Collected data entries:
* start *

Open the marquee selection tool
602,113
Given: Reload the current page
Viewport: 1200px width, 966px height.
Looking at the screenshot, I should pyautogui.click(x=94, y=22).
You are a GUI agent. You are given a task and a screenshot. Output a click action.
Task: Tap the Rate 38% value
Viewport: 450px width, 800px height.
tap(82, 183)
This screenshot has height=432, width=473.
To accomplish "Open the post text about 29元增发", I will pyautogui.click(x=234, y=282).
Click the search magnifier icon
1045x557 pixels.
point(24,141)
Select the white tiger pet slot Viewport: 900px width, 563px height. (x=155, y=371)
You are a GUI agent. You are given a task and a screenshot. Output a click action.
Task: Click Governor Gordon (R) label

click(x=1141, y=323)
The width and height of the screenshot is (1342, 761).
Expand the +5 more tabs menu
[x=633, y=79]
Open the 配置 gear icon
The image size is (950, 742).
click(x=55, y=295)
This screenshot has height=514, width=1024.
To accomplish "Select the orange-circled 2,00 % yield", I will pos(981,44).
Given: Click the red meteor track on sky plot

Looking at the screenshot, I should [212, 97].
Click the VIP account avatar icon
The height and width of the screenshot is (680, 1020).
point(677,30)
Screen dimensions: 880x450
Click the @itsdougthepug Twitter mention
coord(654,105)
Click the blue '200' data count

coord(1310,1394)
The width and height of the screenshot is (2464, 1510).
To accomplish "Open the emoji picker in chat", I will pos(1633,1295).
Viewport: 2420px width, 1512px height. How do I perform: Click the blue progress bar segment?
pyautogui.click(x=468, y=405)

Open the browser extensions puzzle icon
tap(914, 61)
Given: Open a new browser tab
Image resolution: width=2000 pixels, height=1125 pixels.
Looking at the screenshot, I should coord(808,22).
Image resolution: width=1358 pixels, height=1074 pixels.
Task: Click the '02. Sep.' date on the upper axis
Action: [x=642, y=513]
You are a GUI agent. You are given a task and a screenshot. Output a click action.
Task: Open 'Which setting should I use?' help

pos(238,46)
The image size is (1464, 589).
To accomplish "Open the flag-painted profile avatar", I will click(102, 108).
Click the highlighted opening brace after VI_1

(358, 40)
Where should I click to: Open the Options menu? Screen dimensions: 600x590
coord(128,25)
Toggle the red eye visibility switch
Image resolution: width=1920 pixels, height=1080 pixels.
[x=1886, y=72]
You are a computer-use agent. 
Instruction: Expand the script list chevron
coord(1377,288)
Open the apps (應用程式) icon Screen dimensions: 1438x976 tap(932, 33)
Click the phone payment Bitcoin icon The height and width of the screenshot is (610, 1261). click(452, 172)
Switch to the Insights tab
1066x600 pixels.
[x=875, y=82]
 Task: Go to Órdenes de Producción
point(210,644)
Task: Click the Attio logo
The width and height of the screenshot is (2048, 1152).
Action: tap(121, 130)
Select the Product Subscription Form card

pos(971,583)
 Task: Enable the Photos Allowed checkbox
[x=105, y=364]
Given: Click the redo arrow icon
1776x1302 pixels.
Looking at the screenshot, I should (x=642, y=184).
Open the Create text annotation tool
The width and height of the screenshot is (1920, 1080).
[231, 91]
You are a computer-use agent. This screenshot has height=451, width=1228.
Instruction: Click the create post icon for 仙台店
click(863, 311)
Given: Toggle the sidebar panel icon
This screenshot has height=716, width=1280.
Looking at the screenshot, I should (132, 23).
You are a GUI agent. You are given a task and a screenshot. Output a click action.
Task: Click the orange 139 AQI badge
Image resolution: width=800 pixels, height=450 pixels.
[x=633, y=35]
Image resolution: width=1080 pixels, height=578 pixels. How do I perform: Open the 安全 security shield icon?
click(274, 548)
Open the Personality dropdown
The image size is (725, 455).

* end *

__Required task__. Print every one of the items above once more, reproducing each line without any change.

__Task solution__.
Open the marquee selection tool
602,113
Given: Reload the current page
Viewport: 1200px width, 966px height.
Looking at the screenshot, I should pyautogui.click(x=94, y=22).
You are a GUI agent. You are given a task and a screenshot. Output a click action.
Task: Tap the Rate 38% value
Viewport: 450px width, 800px height.
tap(82, 183)
This screenshot has height=432, width=473.
To accomplish "Open the post text about 29元增发", I will pyautogui.click(x=234, y=282).
Click the search magnifier icon
1045x557 pixels.
point(24,141)
Select the white tiger pet slot Viewport: 900px width, 563px height. (x=155, y=371)
You are a GUI agent. You are given a task and a screenshot. Output a click action.
Task: Click Governor Gordon (R) label

click(x=1141, y=323)
The width and height of the screenshot is (1342, 761).
Expand the +5 more tabs menu
[x=633, y=79]
Open the 配置 gear icon
The image size is (950, 742).
click(x=55, y=295)
This screenshot has height=514, width=1024.
To accomplish "Select the orange-circled 2,00 % yield", I will pos(981,44).
Given: Click the red meteor track on sky plot

Looking at the screenshot, I should [212, 97].
Click the VIP account avatar icon
The height and width of the screenshot is (680, 1020).
point(677,30)
Screen dimensions: 880x450
Click the @itsdougthepug Twitter mention
coord(654,105)
Click the blue '200' data count

coord(1310,1394)
The width and height of the screenshot is (2464, 1510).
To accomplish "Open the emoji picker in chat", I will pos(1633,1295).
Viewport: 2420px width, 1512px height. How do I perform: Click the blue progress bar segment?
pyautogui.click(x=468, y=405)

Open the browser extensions puzzle icon
tap(914, 61)
Given: Open a new browser tab
Image resolution: width=2000 pixels, height=1125 pixels.
Looking at the screenshot, I should coord(808,22).
Image resolution: width=1358 pixels, height=1074 pixels.
Task: Click the '02. Sep.' date on the upper axis
Action: [x=642, y=513]
You are a GUI agent. You are given a task and a screenshot. Output a click action.
Task: Open 'Which setting should I use?' help

pos(238,46)
The image size is (1464, 589).
To accomplish "Open the flag-painted profile avatar", I will click(102, 108).
Click the highlighted opening brace after VI_1

(358, 40)
Where should I click to: Open the Options menu? Screen dimensions: 600x590
coord(128,25)
Toggle the red eye visibility switch
Image resolution: width=1920 pixels, height=1080 pixels.
[x=1886, y=72]
You are a computer-use agent. 
Instruction: Expand the script list chevron
coord(1377,288)
Open the apps (應用程式) icon Screen dimensions: 1438x976 tap(932, 33)
Click the phone payment Bitcoin icon The height and width of the screenshot is (610, 1261). click(452, 172)
Switch to the Insights tab
1066x600 pixels.
[x=875, y=82]
 Task: Go to Órdenes de Producción
point(210,644)
Task: Click the Attio logo
The width and height of the screenshot is (2048, 1152).
Action: tap(121, 130)
Select the Product Subscription Form card

pos(971,583)
 Task: Enable the Photos Allowed checkbox
[x=105, y=364]
Given: Click the redo arrow icon
1776x1302 pixels.
Looking at the screenshot, I should (x=642, y=184).
Open the Create text annotation tool
The width and height of the screenshot is (1920, 1080).
[231, 91]
You are a computer-use agent. This screenshot has height=451, width=1228.
Instruction: Click the create post icon for 仙台店
click(863, 311)
Given: Toggle the sidebar panel icon
This screenshot has height=716, width=1280.
Looking at the screenshot, I should (132, 23).
You are a GUI agent. You are given a task and a screenshot. Output a click action.
Task: Click the orange 139 AQI badge
Image resolution: width=800 pixels, height=450 pixels.
[x=633, y=35]
Image resolution: width=1080 pixels, height=578 pixels. How do I perform: Open the 安全 security shield icon?
click(274, 548)
Open the Personality dropdown
The image size is (725, 455).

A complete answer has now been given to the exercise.